Int J Surg. 2025 Aug 1;111(8):5245-5254. doi: 10.1097/JS9.0000000000002576. Epub 2025 May 28.
The C-reactive to albumin ratio (CAR) integrates the pro-inflammatory and nutritional status of patients, which may provide superior prognostic information over either parameter alone in valvular heart disease (VHD). The study aims to examine the association between CAR and mortality and its ability as biomarker to guide risk stratification in VHD patients.
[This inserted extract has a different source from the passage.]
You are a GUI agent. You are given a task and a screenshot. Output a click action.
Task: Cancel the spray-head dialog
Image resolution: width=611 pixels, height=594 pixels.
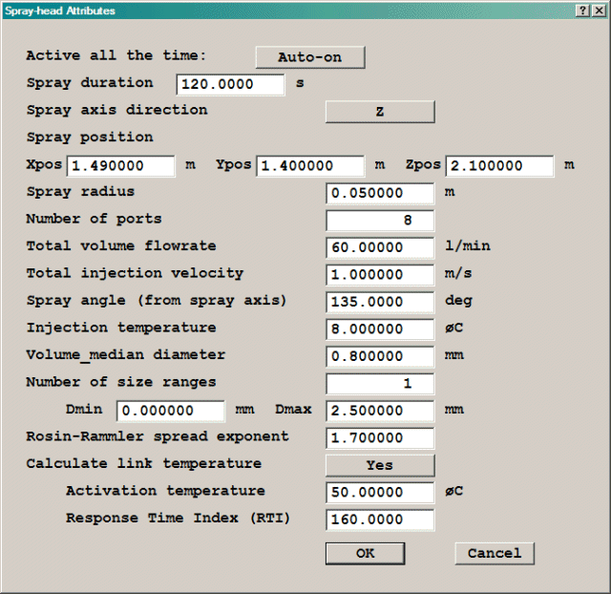point(495,553)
A total of 5519 patients (age ≥18 years) with moderate or severe VHD from a multicenter prospective cohort underwent echocardiography and CAR measurement. VHD examined included aortic stenosis, aortic regurgitation, mitral stenosis, mitral regurgitation; tricuspid regurgitation, and multi VHD. An optimal threshold of 0.15 was defined based on penalized splines and receiver operating characteristic curves. The primary outcome was all-cause mortality.
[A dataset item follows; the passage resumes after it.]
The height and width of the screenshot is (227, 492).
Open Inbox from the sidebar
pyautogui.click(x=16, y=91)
The cohort had a mean age of 61.9 ± 13.7 years, and 2997 (54.3%) were men. At 2-year follow-up, 482 (8.7%) deaths occurred. Penalized splines showed a monotonic increase of relative hazards with greater CAR for death. Higher CAR was independently associated with mortality (overall adjusted hazard ratio [aHR]: 1.89; 95% confidence interval [CI]: 1.56-2.28; P < 0.001) and major adverse cardiovascular events (aHR: 1.40; 95% CI: 1.30-1.82; P < 0.001). Different subtypes of VHD incurred excess mortality with elevated CAR. Results remained consistent in patients under medical care. The CAR threshold combined with NT-proBNP amplified the stratification of patients at risk (log-rank, P < 0.001). The addition of CAR to a prediction algorithm including traditional risk factors improved outcome prediction (continuous net reclassification index [NRI]: 0.57; likelihood ratio test P < 0.001) and reclassified better in patients both with and without events (absolute NRI: 4.3%).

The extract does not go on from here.